I currently have to rehome six cats and I feel heartbroken.  My husband has been diagnosed with an aggressive form of cancer and the cats pose a further danger to his health as his immune system is severely compromised.  I feel horribly guilty but really have no choice. I have to find homes for them before he comes home from the hospital.

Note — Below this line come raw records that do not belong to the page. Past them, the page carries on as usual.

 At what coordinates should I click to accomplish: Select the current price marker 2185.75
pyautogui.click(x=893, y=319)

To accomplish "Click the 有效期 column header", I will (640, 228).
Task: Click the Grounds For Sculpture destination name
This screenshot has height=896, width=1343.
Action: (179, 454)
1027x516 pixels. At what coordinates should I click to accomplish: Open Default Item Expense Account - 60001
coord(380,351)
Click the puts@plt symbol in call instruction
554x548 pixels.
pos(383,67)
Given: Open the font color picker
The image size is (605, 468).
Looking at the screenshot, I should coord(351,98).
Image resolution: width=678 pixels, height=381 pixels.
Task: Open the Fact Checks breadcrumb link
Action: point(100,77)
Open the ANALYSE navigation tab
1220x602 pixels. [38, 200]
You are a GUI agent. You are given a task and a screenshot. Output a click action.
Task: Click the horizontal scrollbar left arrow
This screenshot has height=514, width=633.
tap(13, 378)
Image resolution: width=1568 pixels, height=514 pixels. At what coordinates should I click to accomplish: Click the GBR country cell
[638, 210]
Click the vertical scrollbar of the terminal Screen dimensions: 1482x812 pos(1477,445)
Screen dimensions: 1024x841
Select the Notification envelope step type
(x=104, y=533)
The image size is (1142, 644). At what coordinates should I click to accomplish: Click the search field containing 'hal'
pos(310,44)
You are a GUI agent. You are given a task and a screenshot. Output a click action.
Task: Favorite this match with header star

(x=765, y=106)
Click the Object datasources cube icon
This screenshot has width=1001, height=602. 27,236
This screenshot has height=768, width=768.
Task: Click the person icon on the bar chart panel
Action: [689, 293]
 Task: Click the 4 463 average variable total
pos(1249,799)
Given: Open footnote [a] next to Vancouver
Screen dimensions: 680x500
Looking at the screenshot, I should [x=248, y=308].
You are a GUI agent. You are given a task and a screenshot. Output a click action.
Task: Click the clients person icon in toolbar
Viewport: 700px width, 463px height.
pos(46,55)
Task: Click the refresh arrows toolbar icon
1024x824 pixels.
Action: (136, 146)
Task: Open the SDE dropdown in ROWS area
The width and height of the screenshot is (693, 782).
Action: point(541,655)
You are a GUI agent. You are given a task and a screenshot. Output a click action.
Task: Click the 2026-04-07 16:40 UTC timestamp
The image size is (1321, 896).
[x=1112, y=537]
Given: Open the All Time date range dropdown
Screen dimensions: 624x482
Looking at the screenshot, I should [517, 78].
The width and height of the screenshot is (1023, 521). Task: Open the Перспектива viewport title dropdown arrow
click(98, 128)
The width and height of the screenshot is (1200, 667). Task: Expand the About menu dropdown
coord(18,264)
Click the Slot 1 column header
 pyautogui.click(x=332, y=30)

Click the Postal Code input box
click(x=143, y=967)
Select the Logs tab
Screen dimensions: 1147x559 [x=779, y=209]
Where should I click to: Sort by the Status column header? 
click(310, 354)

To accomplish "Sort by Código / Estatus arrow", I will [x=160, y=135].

I'm so sorry to hear about your husband. hugs.gif, and many vibes vibes.gifvibes.gifthat his treatment goes well! To me, this is a completely understandable reason to need to rehome. I know it hurts, but I hope you find good homes where you can keep tabs on them.

 

I had to find new homes for 5 cats and a bunny when I moved from Guam back to the states for two reasons. First, it cost $500 to ship each one back and I didn't have an extra $3000 laying around, and also I was "temporarily" going to be living with my mother and she was extremely allergic to cats. But, I did find them all good homes with co-workers and friends and still get updates on a few of them.

 

Last year we lost our house due to foreclosure and had to move from a 1500 sq ft home to a 800 sq ft home (MIL's old house...she built a new one a few years before that). At the time we had 4 dogs and 10 cats. Now all but 1 were indoor/outdoor so when we moved we made all but 5 cats strictly outdoor. The rest still came and went as they pleased but we just couldn't have 10 cats in that small house all the time. We moved in March and the summer sent pretty smooth and they didn't mind. We set up shelters for them outside (and they had the barn and storage areas they could go into) and they were feed well in the morning and the night...they just weren't allowed inside. It worked until winter came. Now, if it is really cold, they are allowed to come in during the evening and eat and warm up. But we still try to put them out before we go to bed. I feel terrible about it but honestly, for us, we just can't have that many cats in a house that we don't own. I don't know if you would consider that rehoming since they are still here and still get food, water and vet care. But it's what we had to do unfortunately.

 

post #43 of 44

When I first got married, I was pregnant and my mother told me that I couldn't take Peanut Butter (PB, my orange tiger baby) with me....she believed that a cat would "steal the baby's breath" and she was adamant that PB couldn't not live with us. I was heartbroken, but she had promised me that when the baby was older, she'd let me bring him home then.

 

I found out about a week later that she gave PB to a friend. And I threw the worse fit imagineable....to the point where they started to be concerned about the baby. She ended up having to bring the cat back to me and he lived with us for years before he went to the Bridge. And he never, ever bothered our DS. PB liked to sleep under his crib and he liked to lay next to me while I was feeding DS, but that was about it. As DS got older, he and Peanut Butter became good buddies, along with Fonzie, our Alaskan Malemute....the three of them were inseparable for many years. Oh, the trouble those three could get into at times!

 

Lily27, I'm so sorry about your husband and your situation with your furkids.

 

 

post #44 of 44

I recently rehomed Pearl. I can get her back if it does not work out, but she is is sooo happy with my daughter, I did not have the heart to take her when I was no longer staying there full time. She hangs out with the baby, snuggling her little feet, comes when Mary calls her, and no longer has litterbox issues. She is like a different cat. She even lays around in the LR where she can be seen. She greets me like an old friend, has shown no interest in leaving where she is, an only indoor cat. There is another cat that has chosen to live on the porch, but she goes in during bad weather, and they get along just fine. It is an all around amazing situation.